Samir Regaïeg : L’accès aux financements « verts », demeure à ce jour timide et « sporadique » en ce sens qu’il est réservé à une catégorie d’entreprises bien spécifiques (mastodontes), voire des groupes d’affaires, avec qui les banques sont déjà fortement présentes et engagées.
Nous estimons que les financements verts des banques tunisiennes sont en deçà de 2% du total des crédits à l’économie accordés par le système financier (124 milliards de dinars à fin 2023).
A préciser qu’au cours des 6 dernières années et sous l’impulsion de l’AFD (Agence Française pour le Développement), via le programme SUNREF (Sustainable Use Of Natural Ressources and Energy Finance, le label finance verte de l’AFD), on a assisté à un « appétit naissant » des banques tunisiennes pour mettre en œuvre une offre de crédit innovante auprès des entreprises désireuses de s’engager dans une démarche de maitrise de l’énergie et de protection de l’environnement. 4 banques seulement sur 23 ont adhéré à cette ligne !

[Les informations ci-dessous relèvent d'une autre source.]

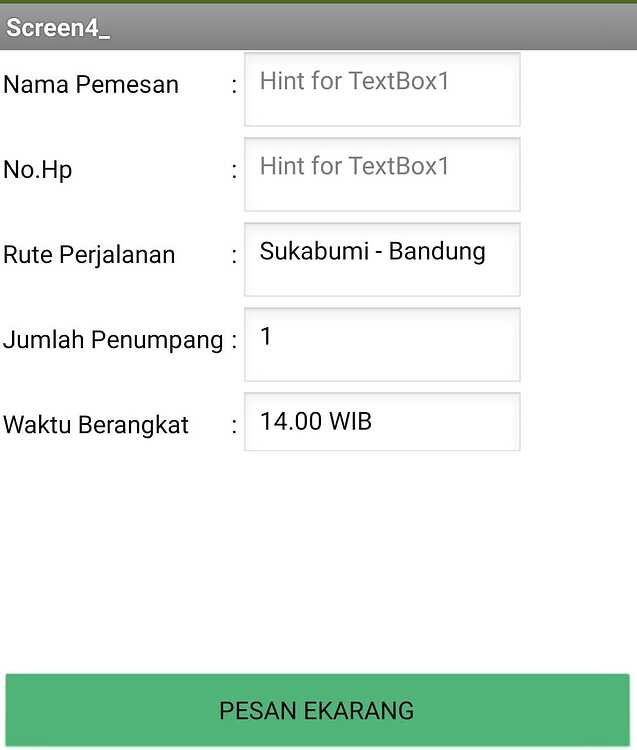Click the Nama Pemesan label
637x750 pixels.
pyautogui.click(x=91, y=85)
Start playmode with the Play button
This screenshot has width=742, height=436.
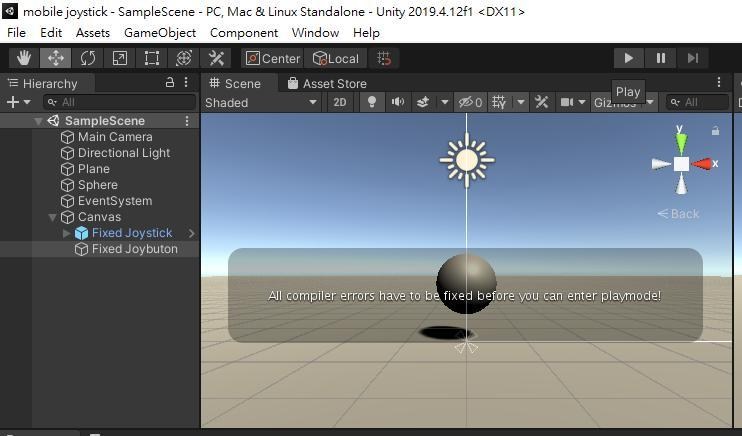628,58
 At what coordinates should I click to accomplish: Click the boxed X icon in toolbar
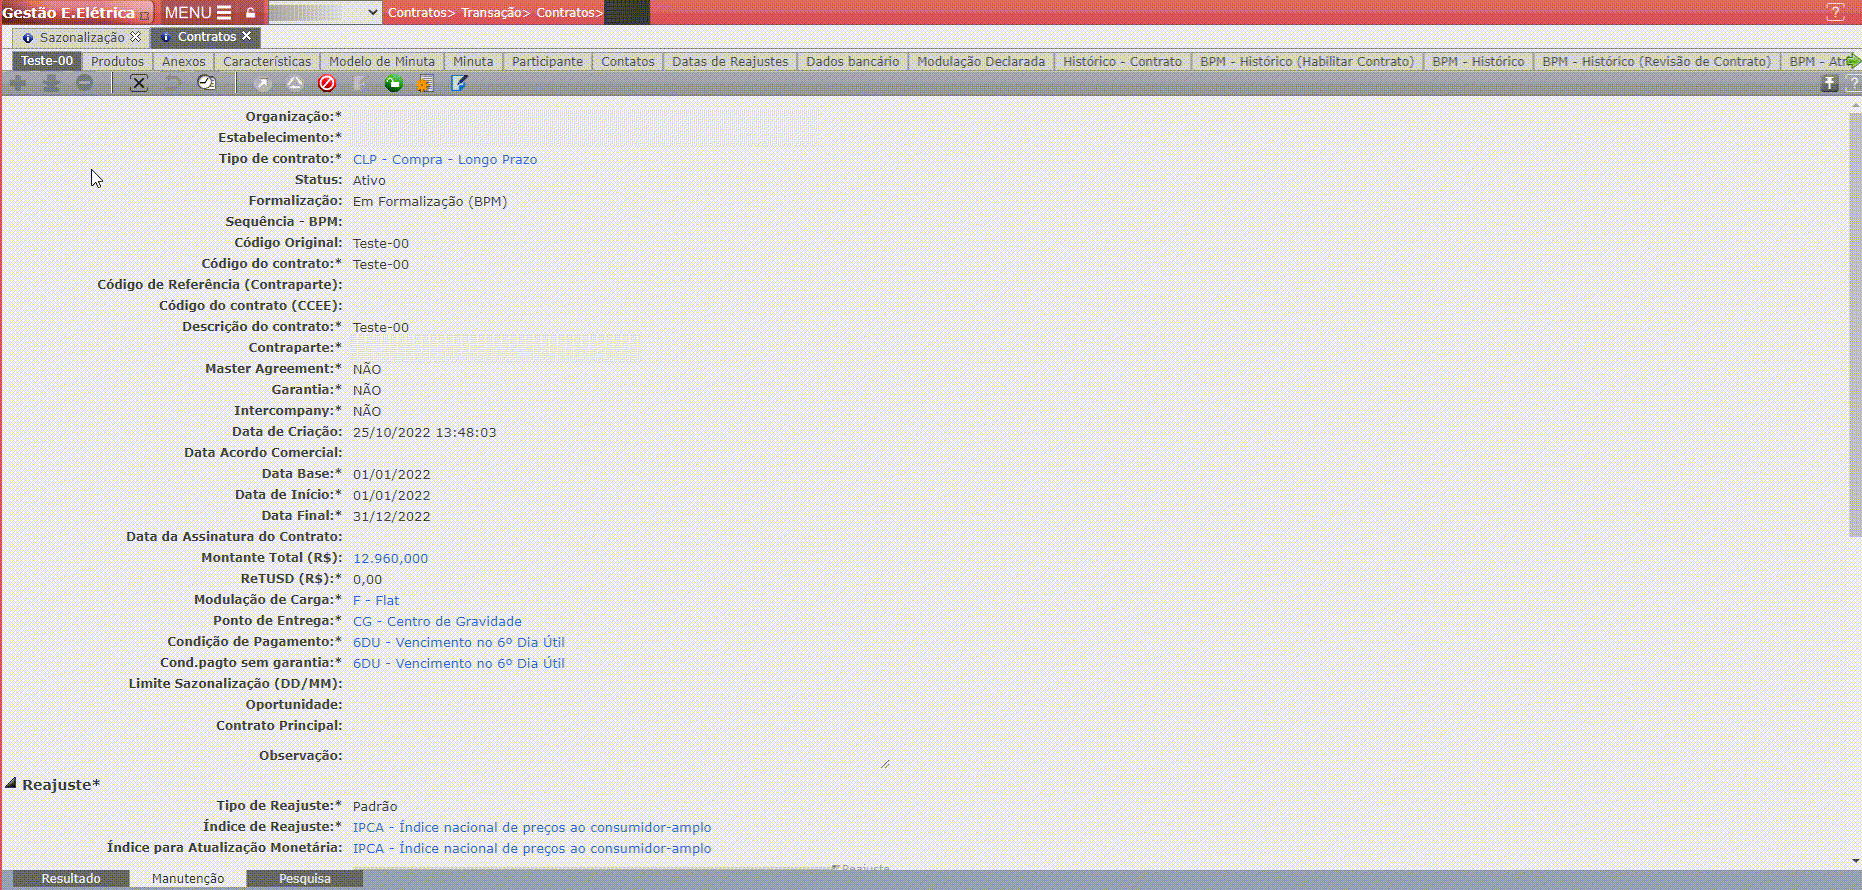(x=139, y=84)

Au niveau des chiffres, grâce à ce programme, 38 millions de prêts mobilisés, ainsi que 43 projets, tous promus par les plus grands groupes d’affaires en Tunisie, ont été financés moyennant des crédits accordés à taux fixe et bonifiés, avec une durée de remboursement de 6 ans et une subvention pouvant atteindre 15% du prêt.
- De nouvelles exigences européennes portant sur la mise en œuvre d’une taxe carbone aux frontières est à exiger à partir de 2026, est-ce une opportunité ou une menace pour la Tunisie ?
Celui qui ne se prépare pas ! …doit se préparer à être négligé ! Là, on n’a plus le choix ! Avec près de 80% de nos échanges commerciaux qui se passent avec les pays de l’Union européenne, la Tunisie n’a d’autre choix que de respecter les nouvelles exigences européennes, si elle désire avoir une place de choix dans ce marché fort de 450 millions de personnes. Par contre, la Tunisie est tenue de bien négocier son « adhésion » à ces exigences, en demandant de l’UE un programme d’assistance technique (à étaler sur 5-7 ans) que celle-ci finance, et ce dans l’objectif de se préparer et permettre aux entreprises tunisiennes de « se mettre au niveau ».
Ce type de programme, la Tunisie en a connu auparavant, durant les années 2000, avec notamment le « Programme de Modernisation Industrielle –PMI-, qui avec une dotation de 50 millions d’euros et qui a sensiblement contribué au renforcement des capacités techniques et financières des centaines d’entreprises tunisiennes opérant dans différents secteurs économiques (textiles et habillement, industries agro-alimentaires, électriques, mécaniques, services,).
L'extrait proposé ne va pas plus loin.